Leurs croyances et leurs coutumes diffèrent tellement des nôtres, que nous ne pouvons les juger qu’au point de vue de notre dépravation relative. Il suffit de se dire que la loi musulmane ne signale aucun péché dans cette ardeur des sens, utile à l’existence des populations méridionales décimées tant de fois par les pestes et par les guerres. Si l’on se rendait compte de la dignité et de la chasteté même des rapports qui existent entre un musulman et ses épouses, on renoncerait à tout ce mirage voluptueux qu’ont créé nos écrivains du XVIIIe siècle.

Il suffit de se dire que l’homme et la femme se couchent habillés ; que les yeux d’un musulman ne peuvent descendre, de par la loi religieuse, au-dessous de la ceinture d’une femme, — et cela est réciproque, — et que le sultan Mahmoud, le plus progressif des sultans, ayant un jour pénétré, dit-on, dans la salle de bain de ses femmes, fut condamné par elles-mêmes à une longue abstention de leur présence. — De plus, la ville, instruite par quelque indiscrétion de valets, en fut indignée, et des représentations furent faites au sultan par les imans.

-- Détail de la consigne --
Reproduisez à l'identique le passage de l'extrait sur les mœurs conjugales musulmanes qui va de « Leurs croyances et » à « écrivains du XVIIIe siècle. ». Les items qui suivent sont sans lien avec l'extrait.

Enregistrements contenus dans un jeu de données
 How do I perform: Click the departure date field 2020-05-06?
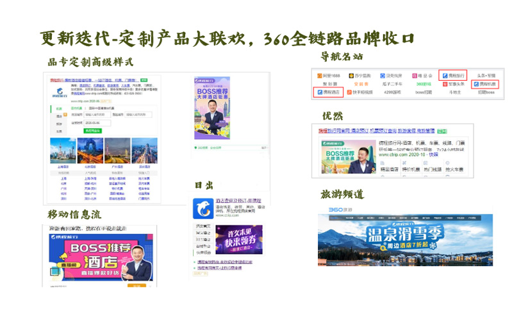tap(96, 122)
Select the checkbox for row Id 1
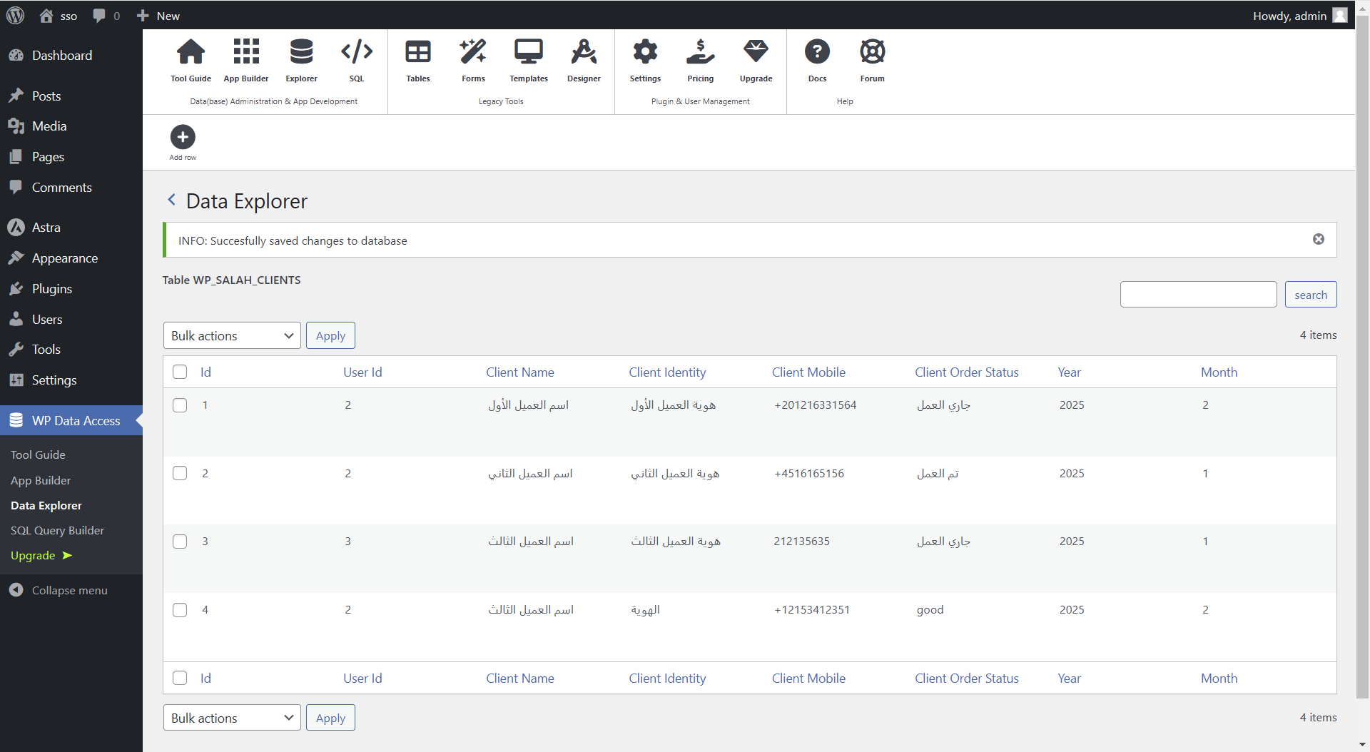Screen dimensions: 1370x752 tap(180, 405)
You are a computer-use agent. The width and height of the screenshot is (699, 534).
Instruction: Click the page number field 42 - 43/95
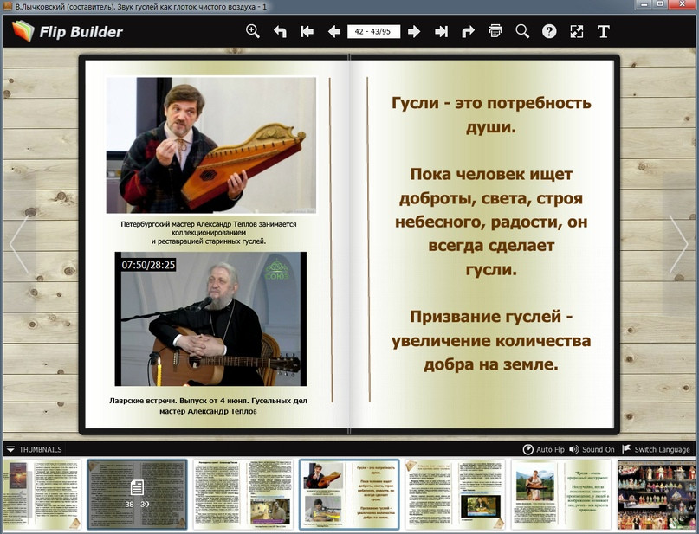pyautogui.click(x=372, y=32)
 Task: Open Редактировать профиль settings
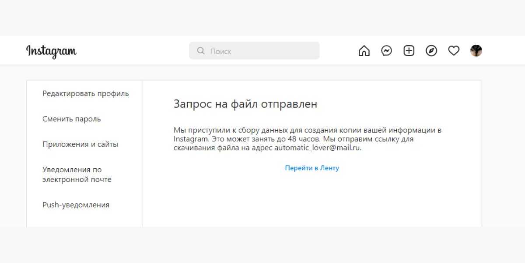86,93
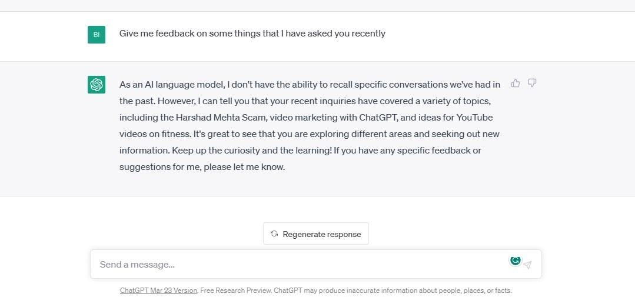The image size is (635, 297).
Task: Click "However, I can tell you" response line
Action: click(x=194, y=101)
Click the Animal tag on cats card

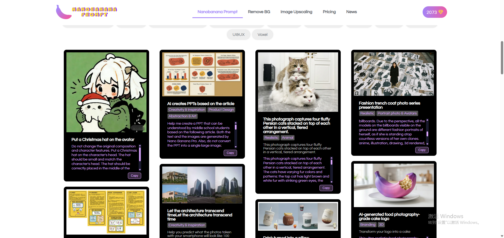[287, 138]

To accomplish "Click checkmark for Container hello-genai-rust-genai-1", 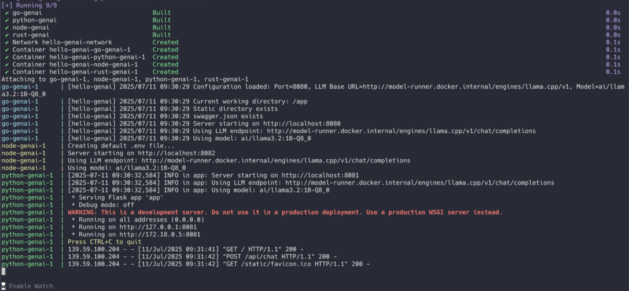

-- Réponse attendue --
Leurs croyances et leurs coutumes diffèrent tellement des nôtres, que nous ne pouvons les juger qu’au point de vue de notre dépravation relative. Il suffit de se dire que la loi musulmane ne signale aucun péché dans cette ardeur des sens, utile à l’existence des populations méridionales décimées tant de fois par les pestes et par les guerres. Si l’on se rendait compte de la dignité et de la chasteté même des rapports qui existent entre un musulman et ses épouses, on renoncerait à tout ce mirage voluptueux qu’ont créé nos écrivains du XVIIIe siècle.